EXTRAIT PROPOSÉ:
Cette foi absolue en la modélisation par blocs interreliés et en la description du réel par des ensembles de données n’est en tout cas pas nouvelle. Elle s’est développée au fur et à mesure que les connaissances scientifiques s’étayaient, au moins depuis la Renaissance, ayant pour mérite de vouloir rompre avec la logique de causalité linéaire et de séparation des éléments [5]. Elle apparaît maintenant comme presque inévitable, au vu des récentes avancées en informatique par exemple. Entrant maintenant dans sa version la plus aboutie, elle prétend monitorer tous les écosystèmes sur Terre à l’aide de capteurs et machines en tout genre, pour avoir une cartographie précise et en temps réel des déplacements de la faune sauvage (ou de carrément les utiliser comme support de mesure) — enfin, les individus suffisamment « large » et peu nombreux pour pouvoir supporter un capteur (e.g. les vertébrés, les grands prédateurs marins, mais pas (encore ?) les arthropodes). Même si cela a permis — et permet de plus en plus — de grandement améliorer nôtre compréhension des migrations et comportements de plusieurs animaux [1], le « nôtre » est celui de la société techno-industrielle occidentale, qui fait fi des savoirs ancestraux en redécouvrant parfois la roue sur plusieurs grandes questions liées au monde naturel (i) [1]. Cette volonté de contrôle par la technologie, de rendre chaque chose disponible [23], est bel et bien dans la lignée des principes cybernétiques de mise en réseau des différents types d’information, suivant la fameuse mantra : « ce qui n’est pas mesuré n’existe pas », ou « ce qui n’est pas partagé est perdu » « l’arbre qui tombe sans témoin est tombé pour rien », etc. (même si cela conduit à la destruction accélérée du monde) « Ce qu’on peut mesurer, on peut le gérer. » (Peter Drucker, célèbre consultant en stratégie d’entreprise).

Elle est d’ailleurs supportée par de nombreux écologues et spécialistes de la « biodiversité », sans doute attirés par une compréhension plus fine de leur objet d’étude, apparemment jusqu’au point de remettre en cause leurs pratiques conventionnelles composées de longues observations sur le terrain, de savoir-faire acquis par l’écoute et la contemplation, et de relevés minutieux sur le temps long. Récemment, on a ainsi vu émerger « l’internet des animaux », qui va au-delà du traitement désastreux mais malheureusement routinier que réserve le web à nos cousins évolutifs. Reprenant le principe « d’internet des objets » ambitionnant de doter tous les items possibles d’une adresse IP pour pouvoir les faire dialoguer entre eux, il prétend nous permettre d’aller encore plus loin : suivre son « animal préféré », préalablement sélectionné dans un catalogue en ligne ou subventionné pour pouvoir bénéficier d’une protection spéciale, au jour le jour, bien au chaud derrière son écran [1, 3].

INFORMATIONS FOURNIES:

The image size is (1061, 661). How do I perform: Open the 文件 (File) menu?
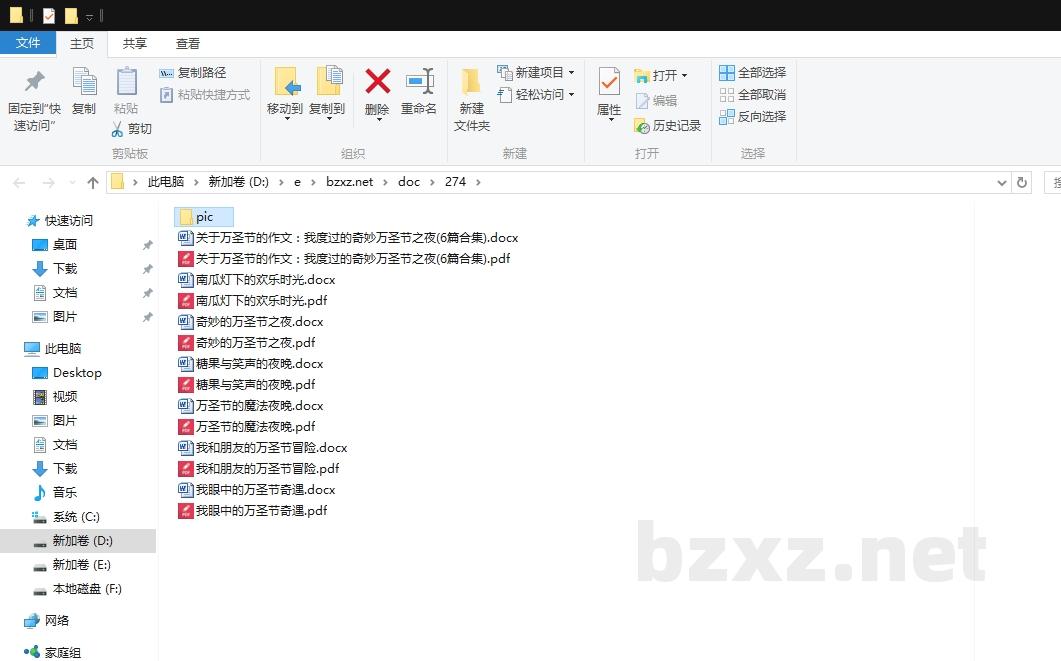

PROBLÈMES À RÉSOUDRE:
1 – Énumérez les pratiques conventionnelles des écologues que cite le texte sur l'internet des animaux.
2 – Traduisez en anglais la phrase suivante du texte sur l'internet des animaux : « Récemment, on a ainsi vu émerger « l'internet des animaux », qui va au-delà du traitement désastreux mais malheureusement routinier que réserve le web à nos cousins évolutifs. »
3 – Poursuivez, s'il vous plaît, le texte sur l'internet des animaux à partir de sa dernière phrase.

RÉPONSES PAR POINT:
1 –
- de longues observations sur le terrain
- des savoir-faire acquis par l'écoute et la contemplation
- des relevés minutieux sur le temps long

2 – Recently, we have thus seen the emergence of the "internet of animals," which goes beyond the disastrous but unfortunately routine treatment that the web reserves for our evolutionary cousins.

3 –
Image publiée sur Twitter en 2018 par l’Institut Max Planck, cité par [1].

L’exemple le plus frappant de ce retournement de paradigme est E. O. Wilson (décédé récemment), père du terme « biodiversité », de la biogéographie des îles et de la sociobiologie, et son projet « Half-Earth » [2], où les humains, supposés intrinsèquement destructeurs de nature (iii), en sont séparés pour être entassés dans des villes-monde surpeuplées, avec comme seule connexion à la nature les images capturées par les millions de capteurs installés, et dûment retransmises sur des écrans ad hoc. Ces promesses cybernétiques sont étrangement relayées « à la cool » par toute sorte de membres « tendances » du cortège médiatique : auteurs (on va le voir), influenceurs (ex : sur Linkedin …), vidéastes … Récemment, l’auteur de la chaîne Dirty Biology nous en a donné un exemple frappant en promouvant cet « internet des animaux » comme moyen de (re)connexion à la nature, non sans surprise pour quelqu’un promouvant l’avenir spatial de l’humanité, la réalité virtuelle, voire les dérives génétiques (voir ici ou ) [3].

Les low-techs dénaturées ?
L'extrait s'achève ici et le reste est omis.